What is a...

Credit Rating

A Credit Rating is a broad measure of your creditworthiness, which is your likelihood of defaulting on a credit agreement. Lenders tend to favour customers with higher Credit Ratings, as they carry the lowest level of perceived risk.

There are many factors that can influence a finance application, so you are never guaranteed to be accepted, regardless of your Credit Rating.

How do I check my Credit Rating?

You can use checkmyfile to see your Credit Rating based on information from the four main UK Credit Reference Agencies: Equifax, Experian, TransUnion, and Crediva.

Most importantly, you’ll also get access to your Multi Agency Credit Report, which is the information that your Credit Rating is based on. You can try checkmyfile free for 30 days, and then just £14.99 per month.

How are Credit Ratings calculated?

Credit Ratings are usually based on the information found on your Credit Report, such as your account repayment history and court records, and much more.

Positive information – such as a well maintained credit account – will generally improve your overall Credit Rating, while negative entries like late payments or defaults will hurt it.

Consumer Credit Ratings are a broad (or ‘coarse’) class of credit scores, which in turn determine risk. They are usually measured with a five-star rating, where one-star relates to those with adverse credit history and five-star ratings apply to customers with an excellent credit history with little risk of defaulting on payments.
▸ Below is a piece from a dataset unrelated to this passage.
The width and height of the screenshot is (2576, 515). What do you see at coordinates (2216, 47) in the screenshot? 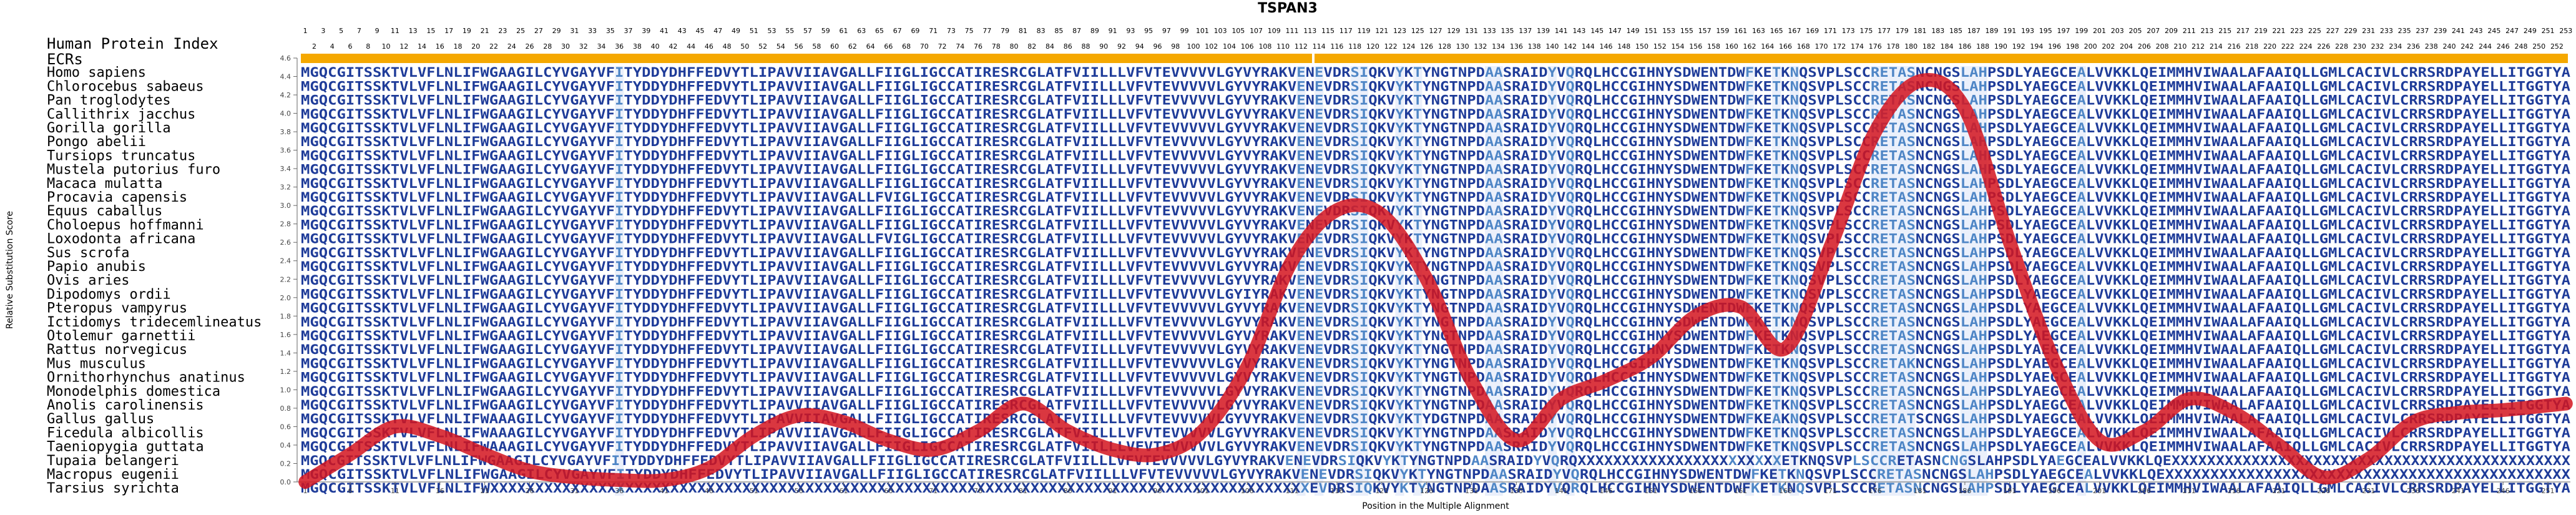
I see `index-number: 214` at bounding box center [2216, 47].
Average risk consumers have a three-star Credit Rating.

In general terms, the five levels of consumer Credit Rating are as follows:

One Star: People new to credit or who struggle with impaired credit, able only to access sub-prime credit offers at approximately twice the cost of the average rate.

Two Stars: Those rebuilding credit and with adverse credit recorded alongside good credit history, able to access all sub-prime credit and a small amount of mainstream credit, usually at around 150% of the average cost of credit.
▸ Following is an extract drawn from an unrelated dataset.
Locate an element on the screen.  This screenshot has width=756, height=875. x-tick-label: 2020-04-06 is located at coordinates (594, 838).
Three Stars: This is the average Credit Rating and is the target area for most credit card companies. Those in this Credit Rating can borrow at average interest rates.

Four Stars: Often older consumers or those with a long-established and history of good payments. Able to access most types of credit, usually at around 80% of the average cost.
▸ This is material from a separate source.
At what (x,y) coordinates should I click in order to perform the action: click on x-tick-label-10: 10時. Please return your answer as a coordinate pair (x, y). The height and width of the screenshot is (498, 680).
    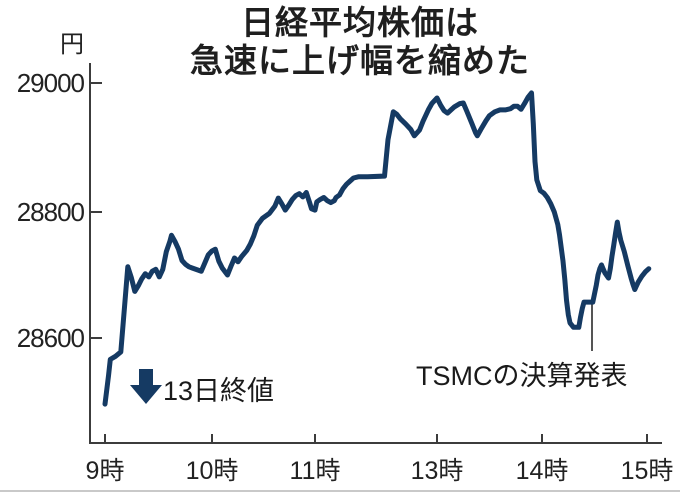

Five Stars: Stable consumers with an impeccable credit history. These consumers are often known as ‘super accepts’ and can access credit at between 50%-80% of the average cost.

Why do I have different Credit Ratings?

Any Credit Ratings that you find online will be subjective interpretations of the information on your Credit Report. That means that each service you check with will likely calculate your Credit Rating differently, resulting in different ratings wherever you check.

There isn’t one true Credit Rating – they’re just useful measures to understand your creditworthiness at a glance.

It’s important to note that lenders will not see the Credit Ratings you get online; instead, they will assess the information on your Credit Report to reach a lending decision.

For this reason, your Credit Report itself is highly valuable – much more so than a rating. Checking your Credit Report will let you spot any negative entries and errors, so you can understand what information is helping and hindering your creditworthiness.